■ PROBLEM STATEMENT: Restate word for word only the lines from the one with "The image size is (1568, 757)." through the end of the records; no pictures belong in the copy.

━━ PROVIDED ENTRIES

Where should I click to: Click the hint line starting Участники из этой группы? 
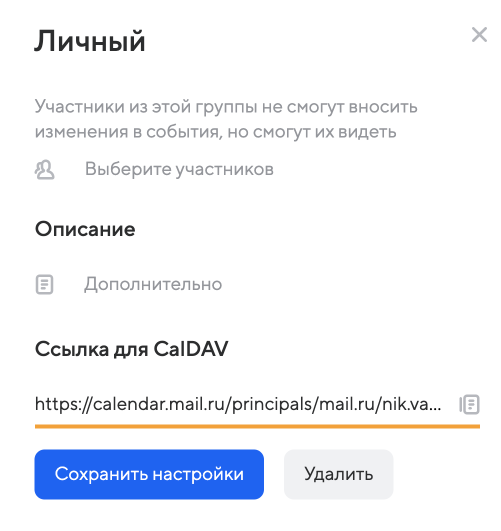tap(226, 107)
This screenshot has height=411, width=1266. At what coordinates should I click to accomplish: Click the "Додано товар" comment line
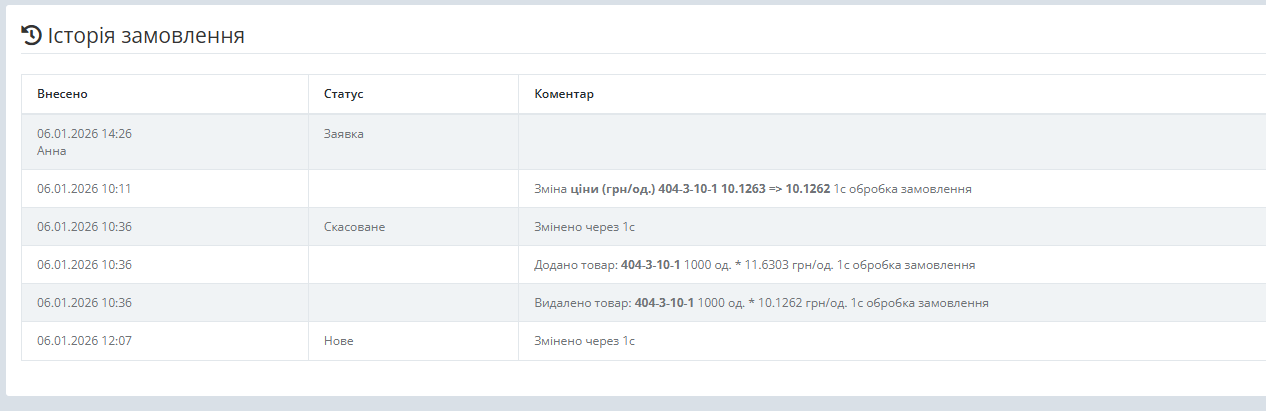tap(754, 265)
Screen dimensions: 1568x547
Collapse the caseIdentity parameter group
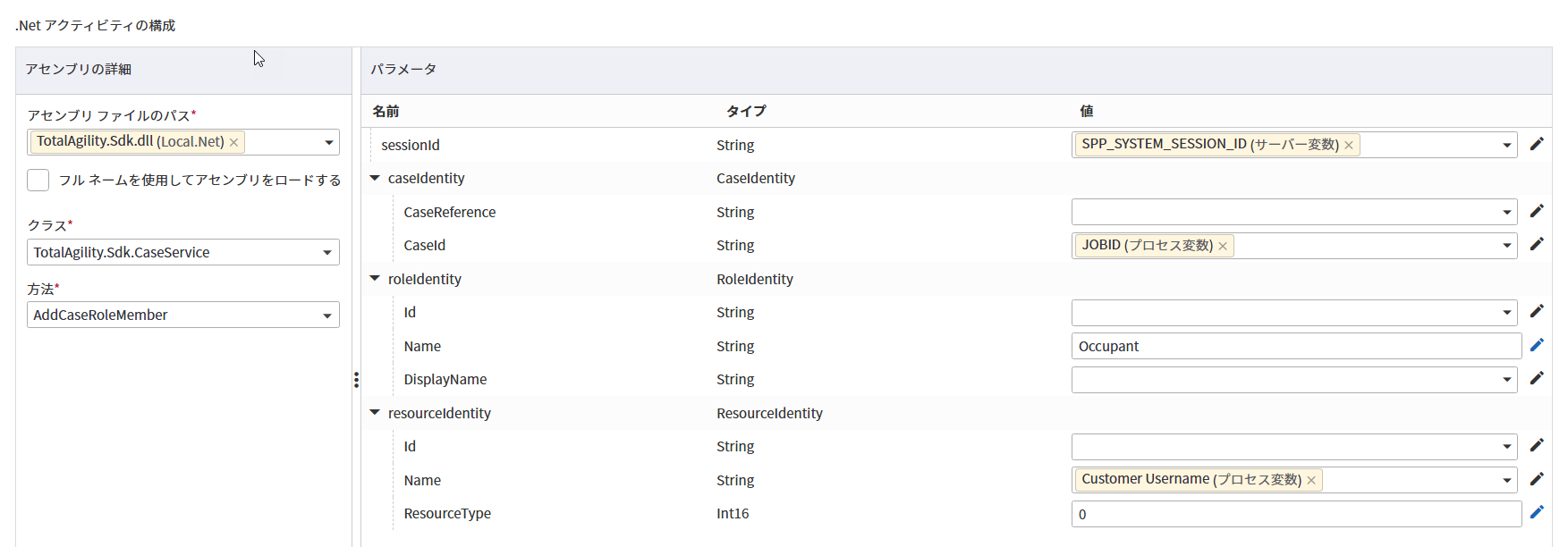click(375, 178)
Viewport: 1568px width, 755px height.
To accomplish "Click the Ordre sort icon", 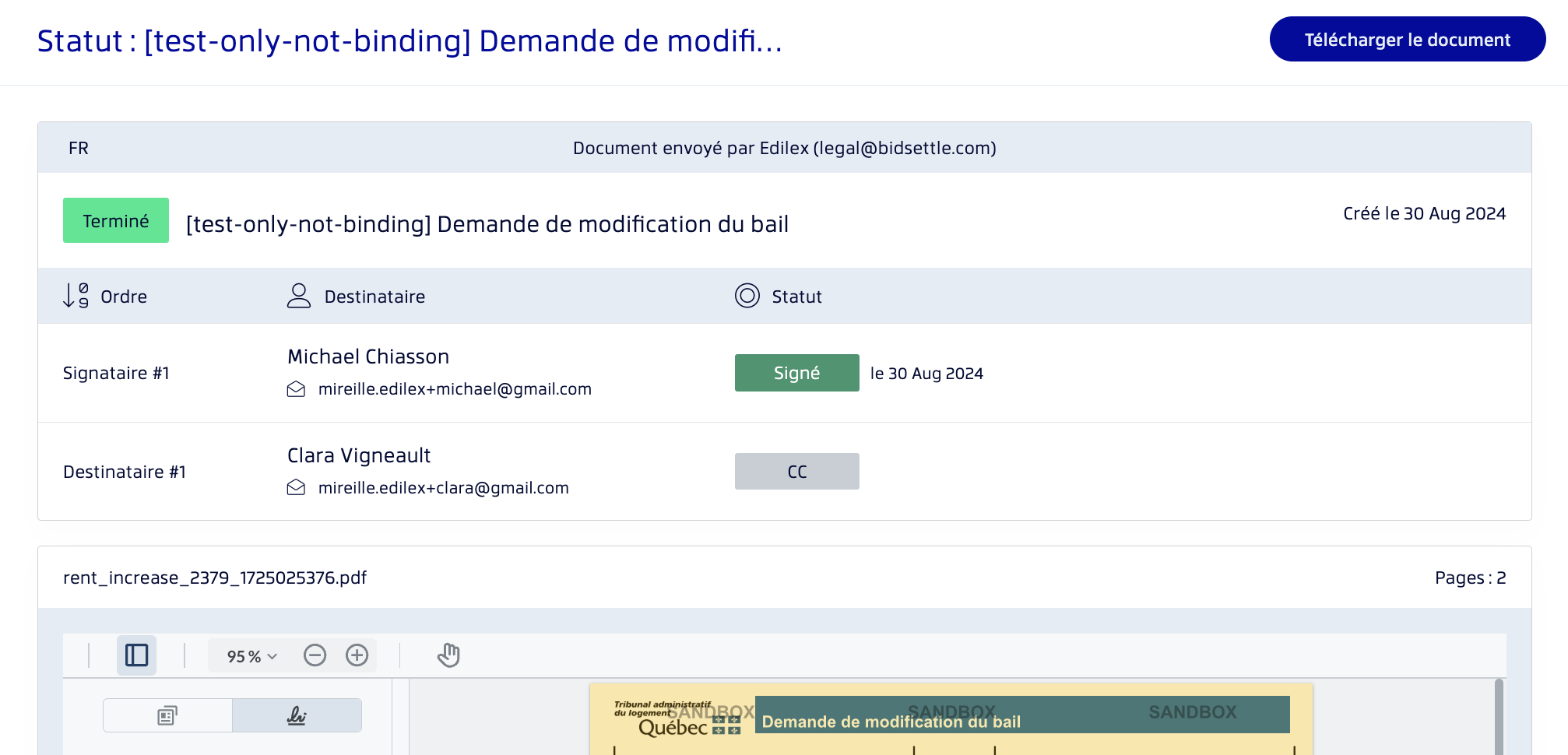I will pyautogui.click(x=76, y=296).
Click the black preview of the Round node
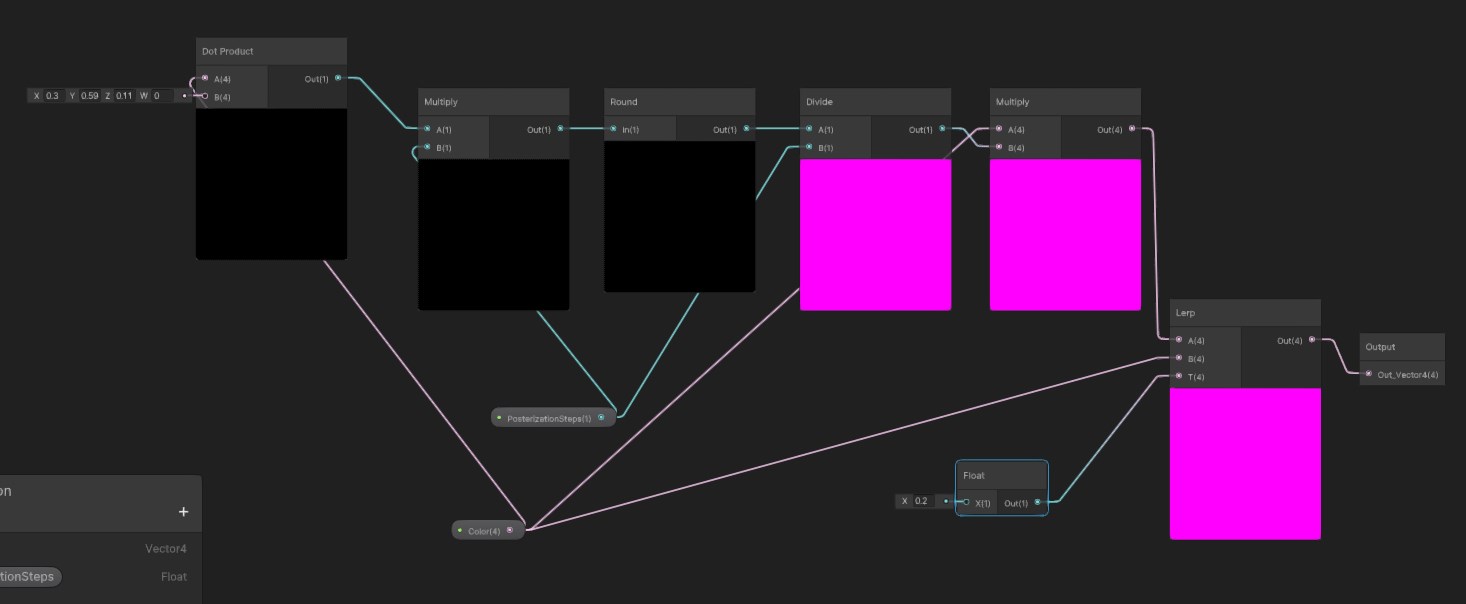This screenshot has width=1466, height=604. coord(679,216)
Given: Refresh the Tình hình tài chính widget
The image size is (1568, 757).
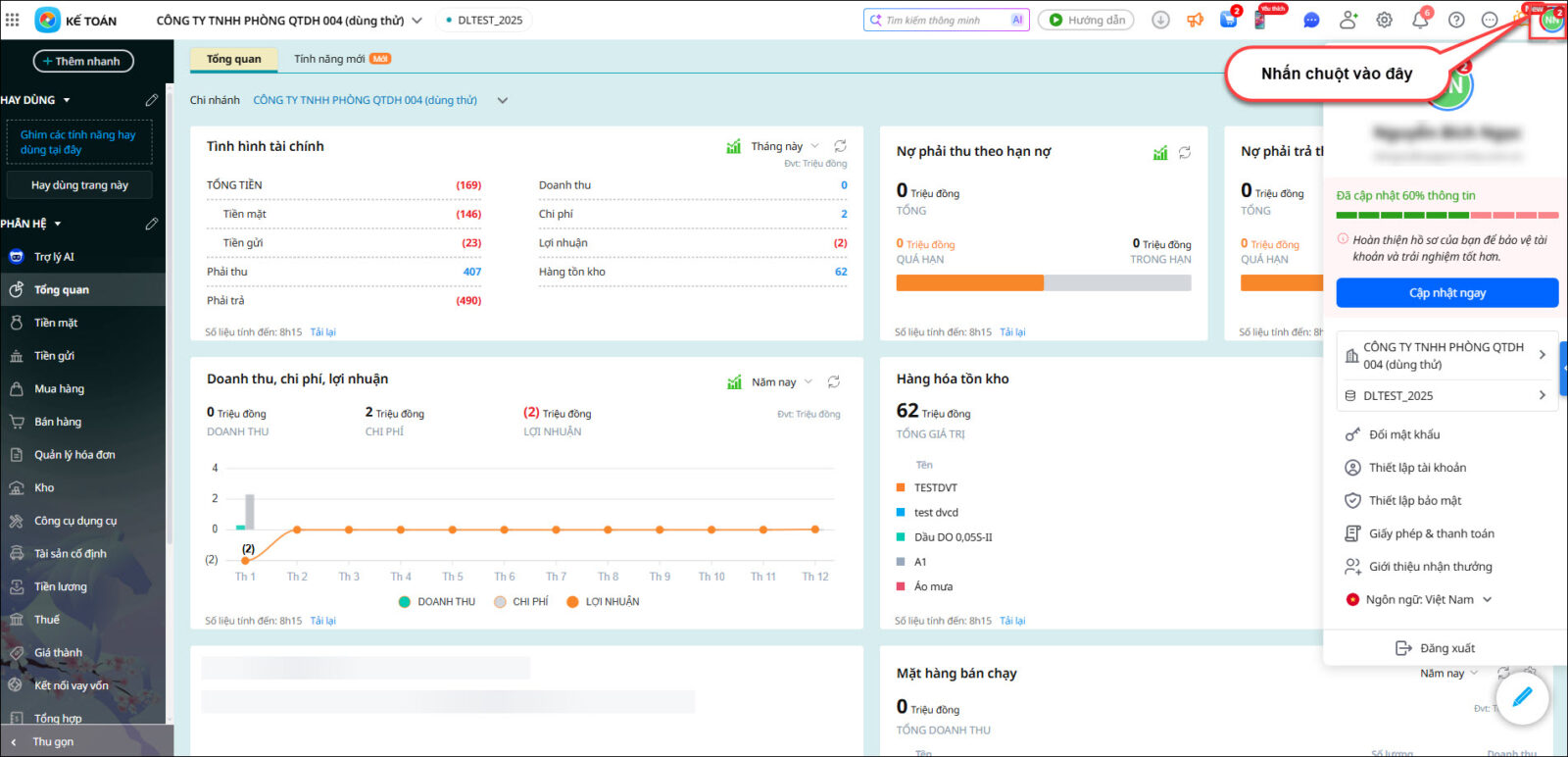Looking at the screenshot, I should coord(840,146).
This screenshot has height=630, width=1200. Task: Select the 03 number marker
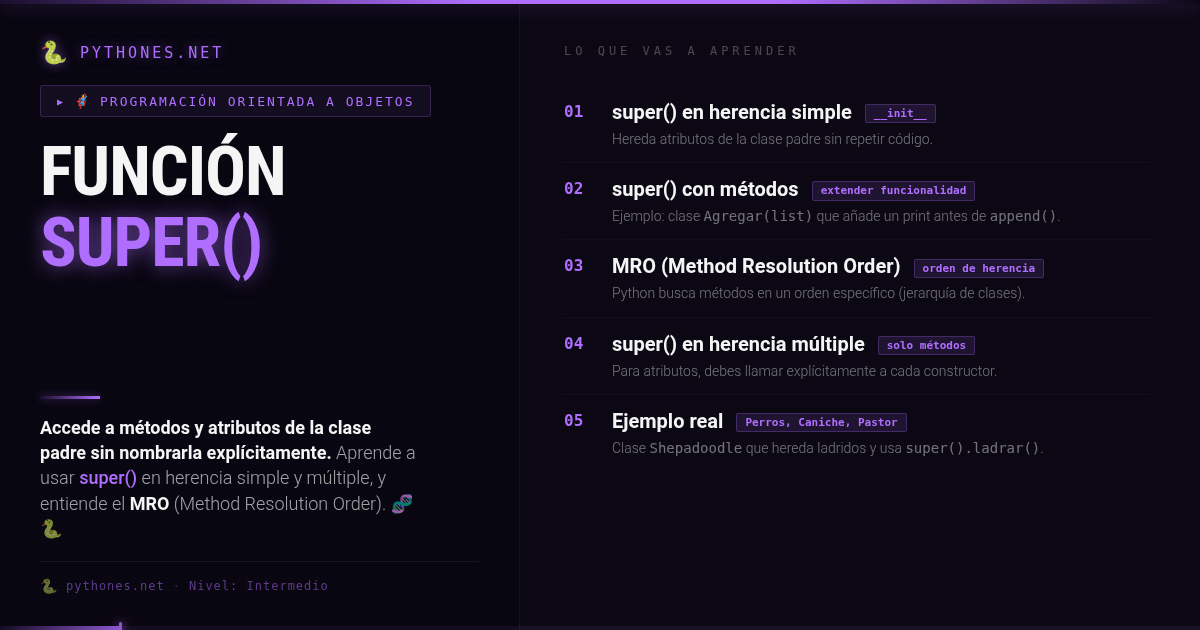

━━━━

■ ANSWER FOR THIS EXERCISE:
The image size is (1568, 757).
Looking at the screenshot, I should coord(840,146).
This screenshot has height=630, width=1200. Task: Select the 03 number marker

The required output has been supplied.